The strength of that sound, like the source of
Flash Gordon’s superpowers, is hard to pinpoint. They have a
jaunty, abrasive, Queens of the Stone Age quality, an artistically
weird-but-approachable tendency reminiscent of Radiohead, and a lead
singer, Patrick McGowan, delivers a vocal performance not-unlike Thom
Yorke.
The band’s sound also bears similarities to
indie radio regulars like The Muse and Audrey Sessions, although they
are distinctly less polished. Not for lack of effort, but rather
because The Tea Club is first and foremost an alternative band. Any
pop-worthy frills - and there are plenty - are simply icing on the cake.
It’s hard to miss the band’s
signature changes in time, tempo and anything else that can be retooled
in the middle of a song. Often unexpected but rarely out of place, they
appear suddenly like a ninja, giving the songs a multidimensional
quality and more layers than a four-cheese lasagna.
Although there is a lot to like about The Tea
Club I thought the vocals were the most promising feature and the one
that will most set this band apart from its progressive genre peers.
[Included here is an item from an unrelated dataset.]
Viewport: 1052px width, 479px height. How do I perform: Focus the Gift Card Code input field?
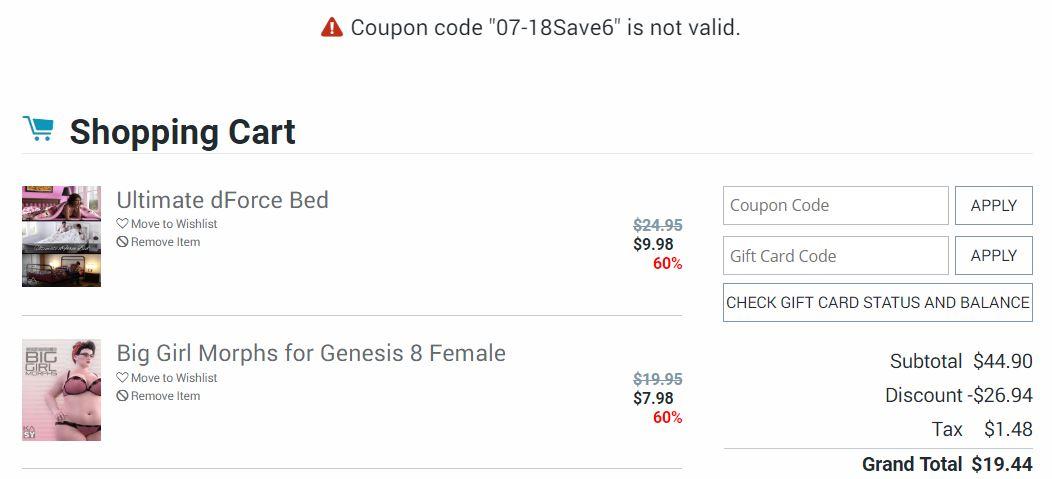coord(835,256)

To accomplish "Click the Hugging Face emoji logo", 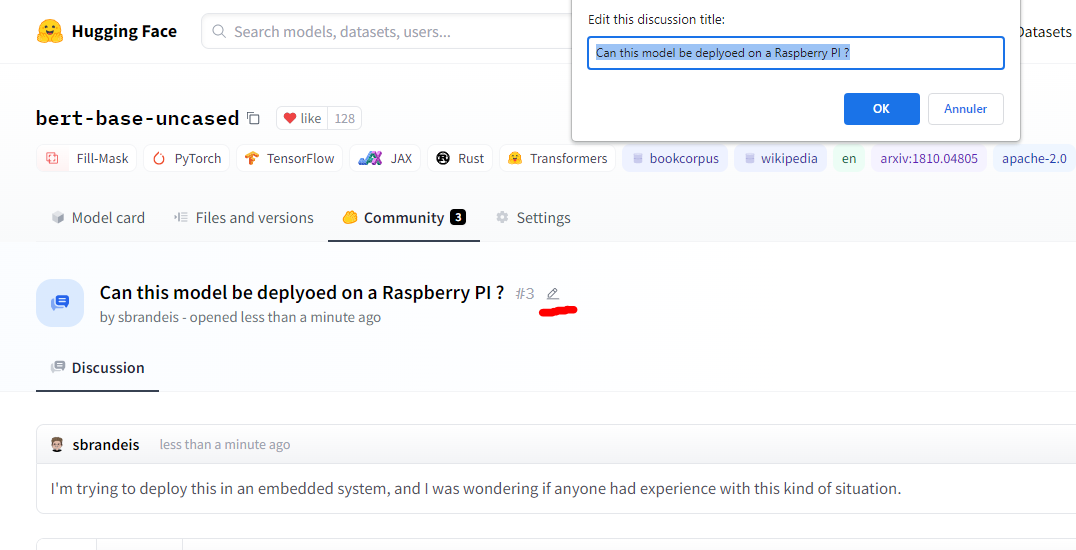I will click(x=50, y=32).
McGowan has great range, imagination, passionate delivery and an
appealing tonal quality that even Simon Cowell would have to
acknowledge.
My favorite song is "Werewolf." It featured all
of the aforementioned elements, a dash of Green Day and some Beach Boy
style harmonies. That’s got to be a first, and unless Josh Homme,
Brian Wilson and Billy Joe Armstrong decide to form a band, it will
almost certainly be the last, too.
"General Winters Secret" is an interesting album.
It’s progressive. It’s experimental. It’s hard to
follow sometimes, but above all, it’s fun to listen to.
Jason Turner"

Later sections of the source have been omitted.